Among the records, which lines include "computer"? List them.

────────

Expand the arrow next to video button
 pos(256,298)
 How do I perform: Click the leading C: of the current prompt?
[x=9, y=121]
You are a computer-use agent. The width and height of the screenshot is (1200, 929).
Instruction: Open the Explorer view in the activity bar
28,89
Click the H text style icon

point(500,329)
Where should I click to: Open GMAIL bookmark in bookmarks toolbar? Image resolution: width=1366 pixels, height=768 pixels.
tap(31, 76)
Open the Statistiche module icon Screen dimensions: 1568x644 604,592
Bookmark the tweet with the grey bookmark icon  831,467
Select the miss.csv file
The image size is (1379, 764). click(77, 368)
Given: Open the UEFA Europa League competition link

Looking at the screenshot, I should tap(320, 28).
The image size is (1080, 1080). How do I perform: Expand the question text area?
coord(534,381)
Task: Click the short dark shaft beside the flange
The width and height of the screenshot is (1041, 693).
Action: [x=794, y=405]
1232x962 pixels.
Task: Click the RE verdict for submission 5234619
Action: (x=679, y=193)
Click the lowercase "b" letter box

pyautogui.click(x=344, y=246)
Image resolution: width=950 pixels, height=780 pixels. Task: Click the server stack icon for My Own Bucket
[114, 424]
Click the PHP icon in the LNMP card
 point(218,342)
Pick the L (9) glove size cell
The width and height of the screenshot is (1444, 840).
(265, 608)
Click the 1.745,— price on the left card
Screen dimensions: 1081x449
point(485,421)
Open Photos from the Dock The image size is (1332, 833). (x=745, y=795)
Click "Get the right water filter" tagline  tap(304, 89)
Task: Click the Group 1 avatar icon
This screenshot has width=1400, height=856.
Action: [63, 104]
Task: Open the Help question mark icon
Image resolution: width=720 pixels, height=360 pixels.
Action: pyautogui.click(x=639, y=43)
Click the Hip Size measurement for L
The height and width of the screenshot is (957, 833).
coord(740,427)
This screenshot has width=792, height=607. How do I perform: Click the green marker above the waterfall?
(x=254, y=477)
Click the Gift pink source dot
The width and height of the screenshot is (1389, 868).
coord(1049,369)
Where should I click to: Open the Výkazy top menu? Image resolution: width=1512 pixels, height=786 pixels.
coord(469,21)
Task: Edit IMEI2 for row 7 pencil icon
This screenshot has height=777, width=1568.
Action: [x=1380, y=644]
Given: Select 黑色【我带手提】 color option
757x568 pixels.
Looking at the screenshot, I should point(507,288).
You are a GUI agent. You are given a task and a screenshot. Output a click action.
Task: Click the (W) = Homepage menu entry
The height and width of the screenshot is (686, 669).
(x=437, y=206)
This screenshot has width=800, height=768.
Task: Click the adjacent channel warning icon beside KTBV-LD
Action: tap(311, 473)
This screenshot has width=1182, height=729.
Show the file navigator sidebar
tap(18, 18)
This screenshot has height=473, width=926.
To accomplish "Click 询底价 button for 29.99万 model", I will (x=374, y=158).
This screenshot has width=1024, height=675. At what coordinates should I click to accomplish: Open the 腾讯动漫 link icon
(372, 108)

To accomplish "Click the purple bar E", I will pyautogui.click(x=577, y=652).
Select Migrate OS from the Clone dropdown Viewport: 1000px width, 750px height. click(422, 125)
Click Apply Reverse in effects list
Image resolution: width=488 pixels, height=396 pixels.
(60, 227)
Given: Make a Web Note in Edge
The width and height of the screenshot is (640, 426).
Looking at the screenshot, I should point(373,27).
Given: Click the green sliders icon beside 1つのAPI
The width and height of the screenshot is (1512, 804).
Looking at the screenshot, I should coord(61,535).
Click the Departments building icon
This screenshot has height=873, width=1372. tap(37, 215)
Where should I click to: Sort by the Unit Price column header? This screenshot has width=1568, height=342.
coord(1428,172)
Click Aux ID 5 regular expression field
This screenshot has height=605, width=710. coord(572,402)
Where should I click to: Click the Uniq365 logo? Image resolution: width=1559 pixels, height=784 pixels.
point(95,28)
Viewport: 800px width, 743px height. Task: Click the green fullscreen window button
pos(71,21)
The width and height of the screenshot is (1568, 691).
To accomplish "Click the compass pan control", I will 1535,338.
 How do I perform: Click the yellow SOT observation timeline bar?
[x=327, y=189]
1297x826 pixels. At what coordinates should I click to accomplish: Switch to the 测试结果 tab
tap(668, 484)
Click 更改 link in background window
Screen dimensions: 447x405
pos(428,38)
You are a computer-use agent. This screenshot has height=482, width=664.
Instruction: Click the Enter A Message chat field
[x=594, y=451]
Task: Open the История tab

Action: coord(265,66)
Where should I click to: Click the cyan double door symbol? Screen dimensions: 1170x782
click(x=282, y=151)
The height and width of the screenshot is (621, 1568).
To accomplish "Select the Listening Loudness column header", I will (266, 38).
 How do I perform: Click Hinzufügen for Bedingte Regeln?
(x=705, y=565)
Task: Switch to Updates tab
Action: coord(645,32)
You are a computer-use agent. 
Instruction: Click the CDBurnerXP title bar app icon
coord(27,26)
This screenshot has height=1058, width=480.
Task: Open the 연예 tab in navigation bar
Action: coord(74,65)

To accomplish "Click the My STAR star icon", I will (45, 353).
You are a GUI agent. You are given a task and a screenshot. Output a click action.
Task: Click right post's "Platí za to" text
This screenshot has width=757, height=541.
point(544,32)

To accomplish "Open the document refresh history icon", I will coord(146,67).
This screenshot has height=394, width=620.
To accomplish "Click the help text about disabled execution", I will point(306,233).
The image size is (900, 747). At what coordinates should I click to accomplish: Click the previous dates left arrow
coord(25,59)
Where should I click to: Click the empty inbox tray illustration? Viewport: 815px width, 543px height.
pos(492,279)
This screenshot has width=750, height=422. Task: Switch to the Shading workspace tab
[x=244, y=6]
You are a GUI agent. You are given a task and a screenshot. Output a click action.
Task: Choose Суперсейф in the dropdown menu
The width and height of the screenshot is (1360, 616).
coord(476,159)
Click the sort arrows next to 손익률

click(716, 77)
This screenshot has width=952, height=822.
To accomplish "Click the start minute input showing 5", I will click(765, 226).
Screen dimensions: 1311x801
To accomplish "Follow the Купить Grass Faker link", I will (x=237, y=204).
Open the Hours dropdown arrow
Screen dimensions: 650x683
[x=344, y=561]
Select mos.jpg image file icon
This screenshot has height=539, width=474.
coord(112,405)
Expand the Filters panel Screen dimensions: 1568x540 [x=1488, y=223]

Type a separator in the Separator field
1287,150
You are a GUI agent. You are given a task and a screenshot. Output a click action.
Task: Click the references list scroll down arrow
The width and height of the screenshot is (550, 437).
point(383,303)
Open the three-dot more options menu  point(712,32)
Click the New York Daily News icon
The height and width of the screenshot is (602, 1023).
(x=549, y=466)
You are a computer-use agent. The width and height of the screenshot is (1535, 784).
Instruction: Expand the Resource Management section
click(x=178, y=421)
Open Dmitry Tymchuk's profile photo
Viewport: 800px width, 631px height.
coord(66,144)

────────

TASK RESPONSE
You are a computer-use agent. The width and height of the screenshot is (1200, 929).
You are a computer-use agent. This screenshot has height=482, width=664.
You are a computer-use agent. 
You are a computer-use agent. The width and height of the screenshot is (1535, 784).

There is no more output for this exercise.